Today we move 26 years ahead from yesterday but stay right where we were geographically. Both the Pretty Things and today’s band, Blur, hailed from London; similarly, while the Pretty Things were to a degree part of the “British Invasion” of the ’60s, Blur was part of the second (much more modest) British Invasion, the ’90s Britpop scene. Blur got Britpop kickstarted, on the heels of the Manchester bands of the late ’80s/early ’90s, and was soon followed by Oasis, Elastica, Supergrass, and others.
Blur blended the influences of the Beatles, the Kinks, the Who, the Jam, and XTC (among others) into a sound reminiscent of each of those bands but never quite sounding like mimicry of any one of them. Their first album came out in 1991, and by the time of their third album, Parklife, in 1994, their songwriting had matured to the point of being the equal in many ways to the bands that influenced them. Parklife may indeed have been their peak — there was great music that followed, but it was this album that found it all coming together to produce one of the best albums of the ’90s, period. If you count yourself among those who only know Blur for their ubiquitous “Song #2” (you know, the “Woo hoo!” song played at many a sporting event), you owe it to yourself to check out Parklife.

========

**Exercise requirements:**
Resume the piece on Blur after its last sentence, continuing in the same voice. The rows come from a different source than the piece on Blur.

(Rows from a collection)
========

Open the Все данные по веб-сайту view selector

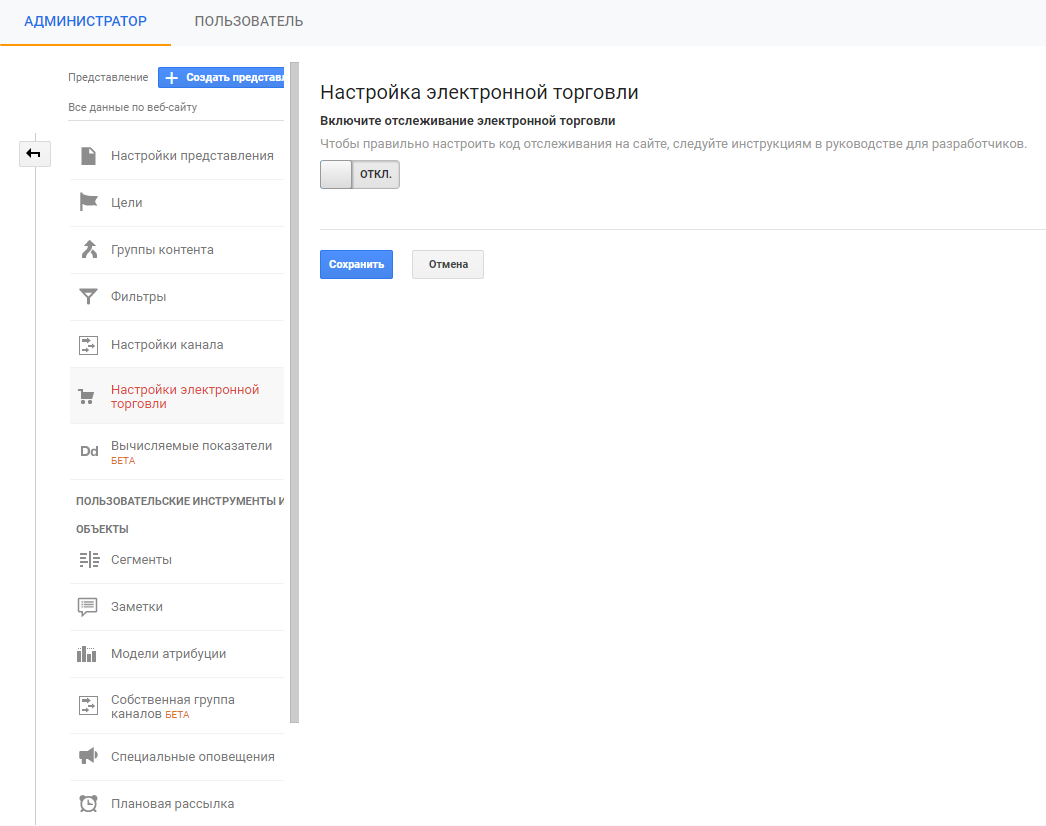(133, 107)
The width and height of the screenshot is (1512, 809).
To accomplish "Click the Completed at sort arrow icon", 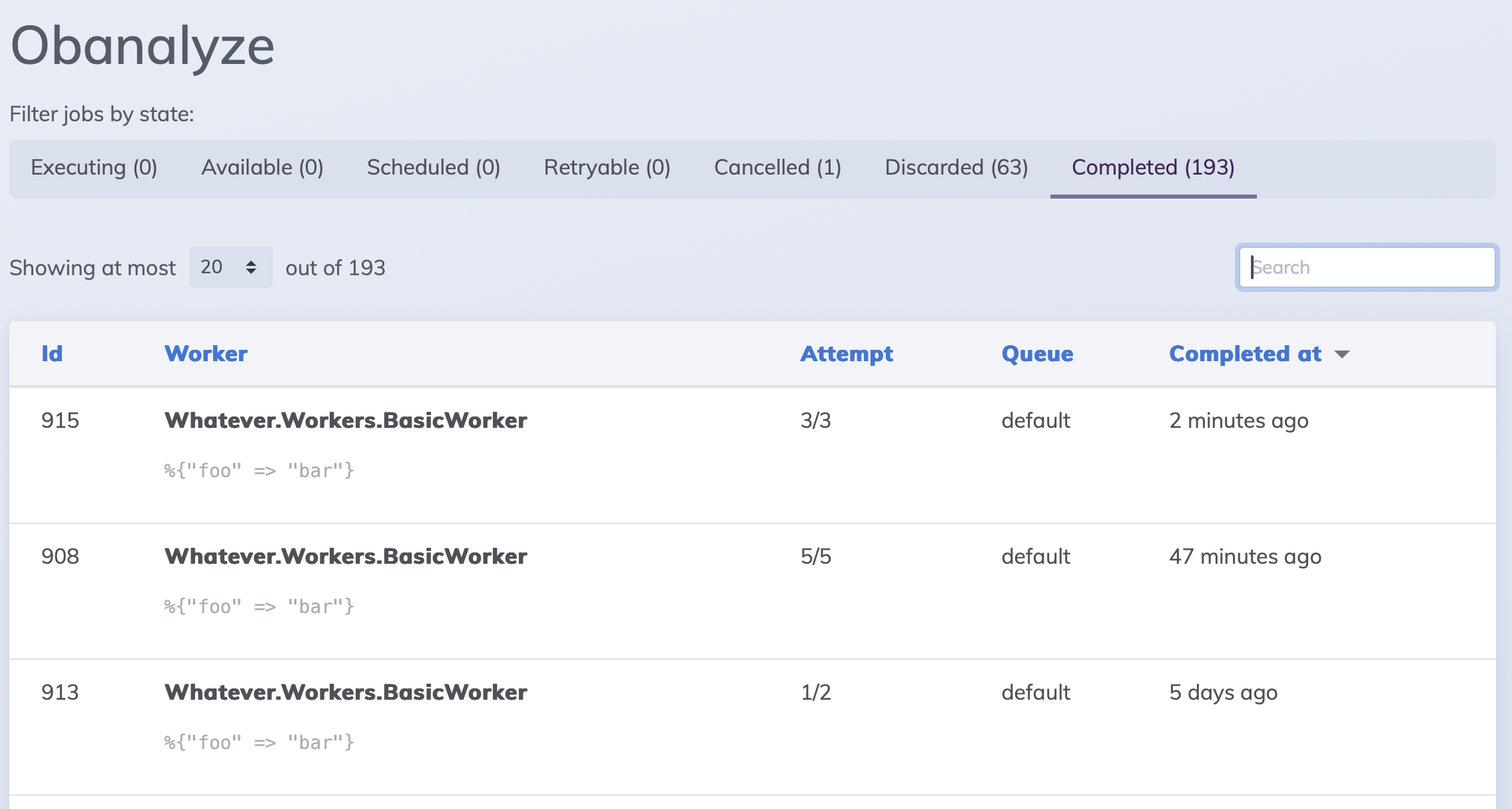I will [x=1342, y=355].
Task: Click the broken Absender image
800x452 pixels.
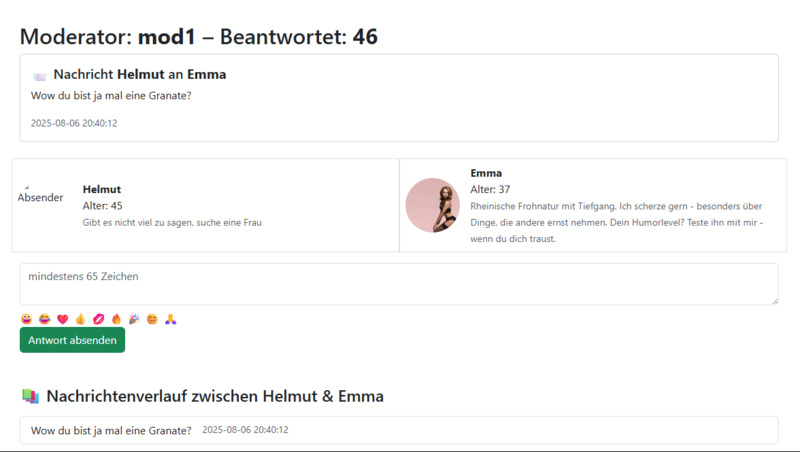Action: [x=40, y=195]

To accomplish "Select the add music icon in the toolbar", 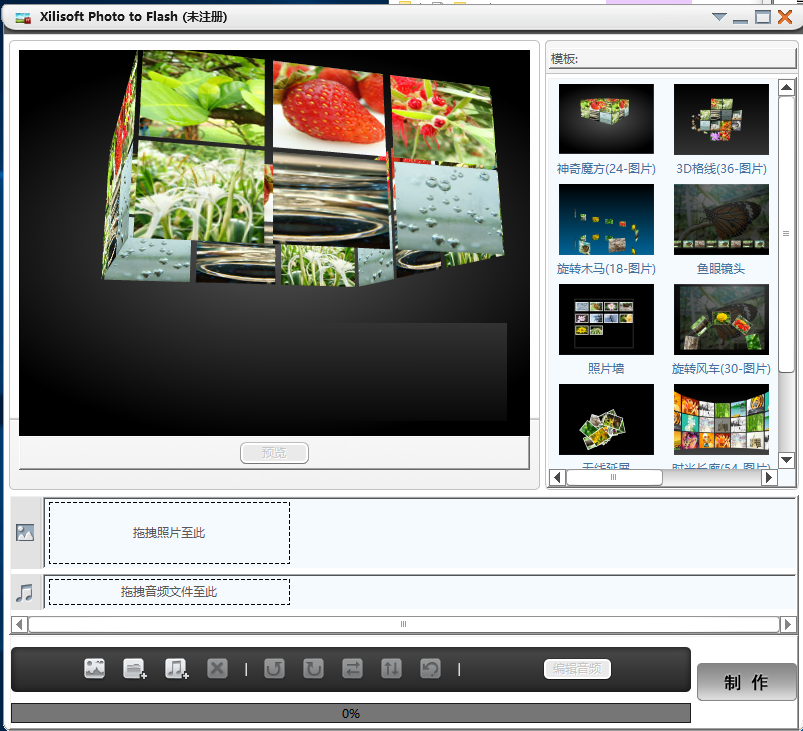I will (177, 669).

========

**Exercise output:**
I consider Parklife to be very influenced in particular by XTC’s classic Black Sea album. The guitar sound and rhythms feel similar throughout, and the songs tell stories of British life in a similar fashion (and of course both albums and bands are heavily indebted to the Kinks in that regard). Andy Partridge was at one point slated to produce Blur’s second album, but there was apparently a clash of personalities that ended that possibility; the point is taken, however, that the members of Blur were fans of XTC and looked to them as a model for what they were trying to do. And in Parklife, they created an album XTC would have been proud to call their own. The title track, “Parklife,” sums the album up quite tidily, bringing it all together in one great nugget of guitar pop, narrated in a thick Cockney accent by British actor Phil Daniels, who was the star of the 1979 movie version of the Who’s Quadrophenia. In Daniels’s droll running commentary on suburban British living, the song shows up the band’s “mod” influences very directly, continuing on a path that leads directly from the Who, through the Jam. Considering it’s a song with a guest “singer” (so to speak), “Parklife” is nonetheless one of Blur’s best songs — Daniels does a superb job with it, and the juxtaposed choruses sung by usual Blur frontman Damon Albarn complement the verses perfectly.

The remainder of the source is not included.